Dalam aksi ini, buruh Indonesia menyoroti pentingnya darurat PHK. Dimana lebih 50 ribu buruh ter-PHK, seperti yang terjadi di PT Infero, Smelting, Freeport, Woo in, Good Guys, Indosat, XL Axiata, Sevel, Hypermart, Daya Varia, Aventis, Tempo Scan, Taxi Ekspres, dan lain sebagainya,.Selain itu, ada 20 ribu pekerja pintu tol yang berpotensi di PHK akibat otomatisasi.

Bacaan Lainnya

Semua PHK tersebut disebabkan karena adanya penurunan daya beli masyarakat, akibat upah murah dan naiknya harga listrik, Premium terbatas, harga sembako mahal, dan lain sebagainya. Sementara, kenaikan upah relatif kecil.

Dengan demikian, menurunnya daya beli bukan karena isu lawan politik pemerintah. Juga bukan karena adanya shifting off line ke on line, karena penyerapan tenaga kerja di on line hanya ratusan orang saja sedangkan darurat PHK sudah lebih 50 ribu orang dalam kurun 3 bulan ini.
Oleh karena itu, menuru Presiden KSPI Said Iqbal, buruh Indonesia menuntut kenaikan upah tahun 2017 sebesar 50 dollar atau setara dengan Rp 650 ribu. Menurutnya, kampanye kenaikan upah +50 merupakan kampanye pekerja se-Asia Pacific.

“Kenaikan upah sebesar 50 dollar ini dilakukan agar upah pekerja menjadi layak, sehingga daya beli buruh makin meningkat. Ketika daya beli meningkat, dengan sendiri akan tercipta pertumbuhan ekonomi,” kata Said Iqbal. Selain itu, lanjut Said Iqbal, buruh juga menuntut agar PP 78/2015 dicabut.

Ancaman gelombang PHK yang terus terjadi di berbagai sektor, menunjukkan paket kebijakan ekonomi pemerintah gagal.

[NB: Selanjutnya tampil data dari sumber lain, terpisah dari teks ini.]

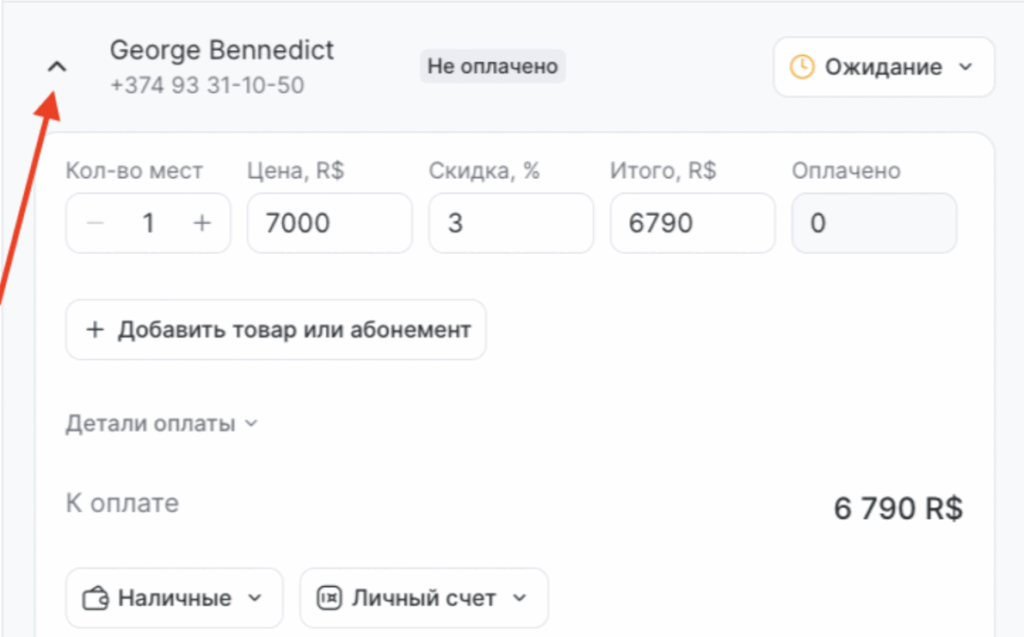
Task: Collapse the George Bennedict booking chevron
Action: (57, 67)
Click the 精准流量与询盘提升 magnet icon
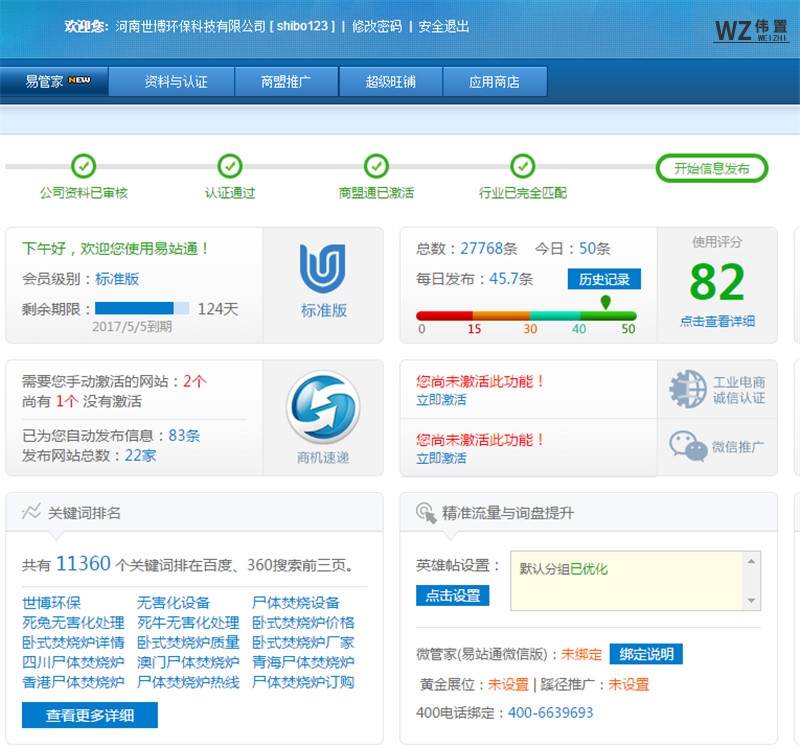 pyautogui.click(x=423, y=510)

“Padahal janjinya PP 78/2015 untuk mencegah tidak ada PHK. Tetapi buktinya, gelombang PHK terus terjadi,” kata Said Iqbal.

Dalam kesempatan ini, KSPI juga mengkritisi buruknya jaminan kesehatan. Menurut Said Iqbal, ini akibat dari minimnya anggaran PBI BPJS dan harus di cabut sistem ina CBG’s.

Dalam kaitan dengan itu, KSPI menuntut agar: (a) Wajibkan seluruh klinik dan rumah sakit menjadi provider BPJS Kesehatan, tanpa terkecuali; (b) Tingkatkan anggaran biaya jaminan kesehatan melalui APBN; (c) Pastikan 80 juta penduduk Indonesia yang belum mempunyai program jaminan kesehatan menjadi peserta BPJS Kesehatan yang ditanggung oleh negara bilamana mereka tidak mampu membayar; dan (d) Hapuskan sistem INA CBGs yang menyebabkan antrian pelayanan dan biaya murah sehingga menurunkan kualitas pelayanan klinik dan rumah sakit.